→ Directions for this task
Go to the line containing "Task: Launch Google Chrome from the taskbar" in the records below and print it and every following line exactly, on through the line containing "The height and width of the screenshot is (501, 954).", then stop.

Stored data
=====

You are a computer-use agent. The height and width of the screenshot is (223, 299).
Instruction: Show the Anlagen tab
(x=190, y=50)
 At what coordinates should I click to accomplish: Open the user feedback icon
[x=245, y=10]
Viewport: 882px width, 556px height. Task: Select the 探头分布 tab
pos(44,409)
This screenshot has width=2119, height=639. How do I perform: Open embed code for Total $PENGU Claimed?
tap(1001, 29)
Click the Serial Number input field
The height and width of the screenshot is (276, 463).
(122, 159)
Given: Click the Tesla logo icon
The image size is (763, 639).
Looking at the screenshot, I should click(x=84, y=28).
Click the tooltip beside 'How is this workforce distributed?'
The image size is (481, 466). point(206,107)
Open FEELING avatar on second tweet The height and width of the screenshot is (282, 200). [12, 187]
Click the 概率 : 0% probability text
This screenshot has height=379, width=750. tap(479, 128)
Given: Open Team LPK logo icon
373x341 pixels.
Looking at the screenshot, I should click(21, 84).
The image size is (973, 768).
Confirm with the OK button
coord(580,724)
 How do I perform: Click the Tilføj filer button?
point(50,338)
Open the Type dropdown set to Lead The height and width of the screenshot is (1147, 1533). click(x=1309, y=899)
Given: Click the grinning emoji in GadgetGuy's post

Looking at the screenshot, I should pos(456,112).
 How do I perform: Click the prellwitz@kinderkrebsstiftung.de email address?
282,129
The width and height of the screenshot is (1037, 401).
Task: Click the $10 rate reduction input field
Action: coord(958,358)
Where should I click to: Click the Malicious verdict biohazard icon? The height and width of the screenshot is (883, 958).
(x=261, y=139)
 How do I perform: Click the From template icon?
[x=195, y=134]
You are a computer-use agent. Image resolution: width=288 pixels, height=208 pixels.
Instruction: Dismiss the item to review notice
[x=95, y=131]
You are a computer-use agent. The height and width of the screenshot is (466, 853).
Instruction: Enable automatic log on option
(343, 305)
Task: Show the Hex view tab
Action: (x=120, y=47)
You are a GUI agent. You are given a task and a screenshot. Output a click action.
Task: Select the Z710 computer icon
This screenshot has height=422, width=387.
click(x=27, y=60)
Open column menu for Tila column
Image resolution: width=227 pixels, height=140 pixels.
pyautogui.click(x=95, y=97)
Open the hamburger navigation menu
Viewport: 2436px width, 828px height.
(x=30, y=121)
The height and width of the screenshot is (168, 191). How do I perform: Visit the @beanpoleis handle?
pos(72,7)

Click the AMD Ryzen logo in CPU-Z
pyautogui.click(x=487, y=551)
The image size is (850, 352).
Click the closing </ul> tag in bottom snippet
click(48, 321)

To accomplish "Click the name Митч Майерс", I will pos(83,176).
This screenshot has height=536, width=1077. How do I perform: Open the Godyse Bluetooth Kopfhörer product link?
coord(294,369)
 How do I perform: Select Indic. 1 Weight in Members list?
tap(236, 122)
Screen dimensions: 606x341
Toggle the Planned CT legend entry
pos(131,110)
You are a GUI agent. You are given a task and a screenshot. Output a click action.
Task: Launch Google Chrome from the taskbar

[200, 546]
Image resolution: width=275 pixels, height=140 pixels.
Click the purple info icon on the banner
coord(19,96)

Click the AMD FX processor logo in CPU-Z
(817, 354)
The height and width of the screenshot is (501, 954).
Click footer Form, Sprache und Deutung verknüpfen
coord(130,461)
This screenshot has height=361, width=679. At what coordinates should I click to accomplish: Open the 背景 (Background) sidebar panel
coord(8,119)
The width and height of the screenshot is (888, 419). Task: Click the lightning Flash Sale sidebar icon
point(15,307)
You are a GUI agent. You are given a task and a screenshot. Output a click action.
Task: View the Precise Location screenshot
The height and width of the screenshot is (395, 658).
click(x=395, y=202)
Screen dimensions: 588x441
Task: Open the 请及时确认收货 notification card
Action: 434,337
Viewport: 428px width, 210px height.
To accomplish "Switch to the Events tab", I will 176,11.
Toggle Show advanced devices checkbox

=====

→ Expected output
Task: Launch Google Chrome from the taskbar

[200, 546]
Image resolution: width=275 pixels, height=140 pixels.
Click the purple info icon on the banner
coord(19,96)

Click the AMD FX processor logo in CPU-Z
(817, 354)
The height and width of the screenshot is (501, 954).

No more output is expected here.